Lines from the top of the entries through the line that has "Go to next general" must be duplicated exactly, and no others.
+++
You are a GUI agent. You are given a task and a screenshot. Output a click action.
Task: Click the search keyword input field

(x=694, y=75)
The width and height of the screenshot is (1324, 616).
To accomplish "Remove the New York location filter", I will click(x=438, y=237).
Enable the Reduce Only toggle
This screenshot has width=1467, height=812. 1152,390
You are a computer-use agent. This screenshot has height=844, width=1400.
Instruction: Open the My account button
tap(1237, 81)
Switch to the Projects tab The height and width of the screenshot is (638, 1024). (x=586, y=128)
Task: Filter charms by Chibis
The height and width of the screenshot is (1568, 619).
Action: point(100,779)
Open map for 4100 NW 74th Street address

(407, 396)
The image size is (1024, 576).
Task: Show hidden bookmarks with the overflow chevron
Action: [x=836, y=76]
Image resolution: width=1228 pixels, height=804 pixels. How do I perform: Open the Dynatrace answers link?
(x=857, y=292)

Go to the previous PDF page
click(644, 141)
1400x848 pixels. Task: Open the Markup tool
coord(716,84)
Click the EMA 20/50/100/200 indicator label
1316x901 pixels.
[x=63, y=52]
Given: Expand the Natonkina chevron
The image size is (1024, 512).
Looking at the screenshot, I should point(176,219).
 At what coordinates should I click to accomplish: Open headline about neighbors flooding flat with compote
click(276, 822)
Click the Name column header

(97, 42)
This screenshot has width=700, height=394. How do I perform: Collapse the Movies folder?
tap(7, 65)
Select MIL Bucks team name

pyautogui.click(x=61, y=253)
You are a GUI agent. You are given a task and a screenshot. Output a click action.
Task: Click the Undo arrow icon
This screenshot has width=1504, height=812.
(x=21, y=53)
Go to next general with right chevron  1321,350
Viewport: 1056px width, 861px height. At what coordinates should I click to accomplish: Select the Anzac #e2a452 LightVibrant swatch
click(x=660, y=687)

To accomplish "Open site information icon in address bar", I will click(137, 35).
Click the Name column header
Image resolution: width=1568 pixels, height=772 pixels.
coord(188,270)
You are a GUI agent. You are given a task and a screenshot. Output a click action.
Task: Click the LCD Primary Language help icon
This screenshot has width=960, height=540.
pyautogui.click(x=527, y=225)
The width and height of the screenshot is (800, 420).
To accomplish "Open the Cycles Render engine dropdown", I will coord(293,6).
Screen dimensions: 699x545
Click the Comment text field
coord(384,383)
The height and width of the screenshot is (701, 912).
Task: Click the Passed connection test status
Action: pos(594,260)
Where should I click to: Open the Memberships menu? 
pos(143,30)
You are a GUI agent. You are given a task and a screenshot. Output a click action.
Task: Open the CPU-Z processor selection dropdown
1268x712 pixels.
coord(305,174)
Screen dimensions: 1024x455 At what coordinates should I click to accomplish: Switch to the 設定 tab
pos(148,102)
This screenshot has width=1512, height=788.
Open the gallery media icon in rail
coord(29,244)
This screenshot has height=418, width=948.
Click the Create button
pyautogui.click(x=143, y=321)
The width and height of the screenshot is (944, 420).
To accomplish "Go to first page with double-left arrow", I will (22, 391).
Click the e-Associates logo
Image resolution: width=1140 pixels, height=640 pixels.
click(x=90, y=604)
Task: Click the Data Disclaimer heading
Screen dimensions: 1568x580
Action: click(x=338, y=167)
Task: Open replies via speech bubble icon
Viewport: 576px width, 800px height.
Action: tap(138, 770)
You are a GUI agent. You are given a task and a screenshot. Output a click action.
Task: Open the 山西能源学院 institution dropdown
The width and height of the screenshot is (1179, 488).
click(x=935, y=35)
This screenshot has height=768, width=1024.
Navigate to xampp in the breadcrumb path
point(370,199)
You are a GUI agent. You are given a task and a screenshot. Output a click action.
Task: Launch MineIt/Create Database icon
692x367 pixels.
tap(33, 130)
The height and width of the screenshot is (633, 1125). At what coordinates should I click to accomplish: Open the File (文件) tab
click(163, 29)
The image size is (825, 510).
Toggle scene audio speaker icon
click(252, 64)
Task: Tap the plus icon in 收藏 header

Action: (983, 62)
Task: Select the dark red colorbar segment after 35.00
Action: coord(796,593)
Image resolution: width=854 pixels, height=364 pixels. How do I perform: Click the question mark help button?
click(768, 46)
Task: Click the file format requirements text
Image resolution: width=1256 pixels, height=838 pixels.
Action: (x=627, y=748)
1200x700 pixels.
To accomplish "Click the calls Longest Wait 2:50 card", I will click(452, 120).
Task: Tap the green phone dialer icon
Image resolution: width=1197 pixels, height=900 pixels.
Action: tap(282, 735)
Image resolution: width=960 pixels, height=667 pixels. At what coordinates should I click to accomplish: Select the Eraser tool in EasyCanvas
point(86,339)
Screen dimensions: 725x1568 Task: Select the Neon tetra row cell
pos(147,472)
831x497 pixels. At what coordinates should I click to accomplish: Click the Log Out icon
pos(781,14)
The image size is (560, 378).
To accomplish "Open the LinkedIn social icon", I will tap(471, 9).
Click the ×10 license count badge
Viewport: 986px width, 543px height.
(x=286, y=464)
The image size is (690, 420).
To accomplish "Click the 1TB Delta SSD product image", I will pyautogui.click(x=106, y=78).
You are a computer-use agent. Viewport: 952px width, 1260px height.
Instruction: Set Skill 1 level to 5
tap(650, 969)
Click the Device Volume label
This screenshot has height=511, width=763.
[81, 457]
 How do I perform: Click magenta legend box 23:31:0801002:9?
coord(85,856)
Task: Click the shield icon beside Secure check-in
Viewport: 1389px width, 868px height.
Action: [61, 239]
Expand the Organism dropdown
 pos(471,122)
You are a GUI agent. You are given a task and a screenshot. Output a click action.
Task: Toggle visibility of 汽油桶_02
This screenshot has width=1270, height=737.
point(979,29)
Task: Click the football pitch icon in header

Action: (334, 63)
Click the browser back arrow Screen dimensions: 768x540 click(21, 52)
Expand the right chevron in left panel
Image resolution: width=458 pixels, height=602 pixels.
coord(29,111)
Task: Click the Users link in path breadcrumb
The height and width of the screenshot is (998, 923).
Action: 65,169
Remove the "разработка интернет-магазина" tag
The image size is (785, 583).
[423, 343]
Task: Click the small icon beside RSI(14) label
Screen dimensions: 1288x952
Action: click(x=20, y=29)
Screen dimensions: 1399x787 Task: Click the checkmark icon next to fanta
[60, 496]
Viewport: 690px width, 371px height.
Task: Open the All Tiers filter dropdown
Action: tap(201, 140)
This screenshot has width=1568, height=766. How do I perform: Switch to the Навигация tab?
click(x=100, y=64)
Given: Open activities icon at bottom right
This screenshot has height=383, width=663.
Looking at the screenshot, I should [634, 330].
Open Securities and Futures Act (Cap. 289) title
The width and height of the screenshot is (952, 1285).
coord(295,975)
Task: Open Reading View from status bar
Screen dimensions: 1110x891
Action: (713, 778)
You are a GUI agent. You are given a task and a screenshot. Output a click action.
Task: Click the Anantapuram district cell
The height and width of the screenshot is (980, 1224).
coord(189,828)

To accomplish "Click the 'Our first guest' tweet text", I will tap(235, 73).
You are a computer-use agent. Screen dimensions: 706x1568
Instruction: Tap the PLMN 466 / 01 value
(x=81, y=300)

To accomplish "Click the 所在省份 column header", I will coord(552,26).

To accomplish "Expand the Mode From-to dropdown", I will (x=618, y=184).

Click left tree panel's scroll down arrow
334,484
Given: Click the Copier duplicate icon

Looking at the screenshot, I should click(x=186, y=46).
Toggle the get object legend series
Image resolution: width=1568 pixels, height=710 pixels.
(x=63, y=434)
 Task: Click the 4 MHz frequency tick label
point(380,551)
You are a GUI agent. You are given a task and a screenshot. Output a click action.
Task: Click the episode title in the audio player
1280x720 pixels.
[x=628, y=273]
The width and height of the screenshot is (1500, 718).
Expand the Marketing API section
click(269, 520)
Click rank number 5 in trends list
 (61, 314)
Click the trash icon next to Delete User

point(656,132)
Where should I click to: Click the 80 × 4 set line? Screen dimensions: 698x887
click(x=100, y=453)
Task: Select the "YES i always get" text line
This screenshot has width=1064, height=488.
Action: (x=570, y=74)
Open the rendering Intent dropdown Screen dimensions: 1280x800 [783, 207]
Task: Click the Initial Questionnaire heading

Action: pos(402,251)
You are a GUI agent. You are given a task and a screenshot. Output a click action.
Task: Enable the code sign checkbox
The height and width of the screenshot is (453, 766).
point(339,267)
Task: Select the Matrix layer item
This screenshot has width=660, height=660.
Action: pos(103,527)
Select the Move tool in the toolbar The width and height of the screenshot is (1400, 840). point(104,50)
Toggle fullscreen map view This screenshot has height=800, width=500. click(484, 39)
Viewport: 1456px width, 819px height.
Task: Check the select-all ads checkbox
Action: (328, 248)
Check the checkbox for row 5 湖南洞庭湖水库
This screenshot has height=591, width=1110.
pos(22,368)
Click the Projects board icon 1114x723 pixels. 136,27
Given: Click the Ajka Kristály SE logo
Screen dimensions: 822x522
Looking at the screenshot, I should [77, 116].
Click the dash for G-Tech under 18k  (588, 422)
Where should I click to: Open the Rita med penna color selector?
+++
▶ Output for this task
You are a GUI agent. You are given a task and a screenshot. Output a click action.
Task: Click the search keyword input field

(x=694, y=75)
The width and height of the screenshot is (1324, 616).
To accomplish "Remove the New York location filter", I will click(x=438, y=237).
Enable the Reduce Only toggle
This screenshot has width=1467, height=812. 1152,390
You are a computer-use agent. This screenshot has height=844, width=1400.
Instruction: Open the My account button
tap(1237, 81)
Switch to the Projects tab The height and width of the screenshot is (638, 1024). (x=586, y=128)
Task: Filter charms by Chibis
The height and width of the screenshot is (1568, 619).
Action: point(100,779)
Open map for 4100 NW 74th Street address

(407, 396)
The image size is (1024, 576).
Task: Show hidden bookmarks with the overflow chevron
Action: [x=836, y=76]
Image resolution: width=1228 pixels, height=804 pixels. How do I perform: Open the Dynatrace answers link?
(x=857, y=292)

Go to the previous PDF page
click(644, 141)
1400x848 pixels. Task: Open the Markup tool
coord(716,84)
Click the EMA 20/50/100/200 indicator label
1316x901 pixels.
[x=63, y=52]
Given: Expand the Natonkina chevron
The image size is (1024, 512).
Looking at the screenshot, I should point(176,219).
 At what coordinates should I click to accomplish: Open headline about neighbors flooding flat with compote
click(276, 822)
Click the Name column header

(97, 42)
This screenshot has width=700, height=394. How do I perform: Collapse the Movies folder?
tap(7, 65)
Select MIL Bucks team name

pyautogui.click(x=61, y=253)
You are a GUI agent. You are given a task and a screenshot. Output a click action.
Task: Click the Undo arrow icon
This screenshot has width=1504, height=812.
(x=21, y=53)
Go to next general with right chevron  1321,350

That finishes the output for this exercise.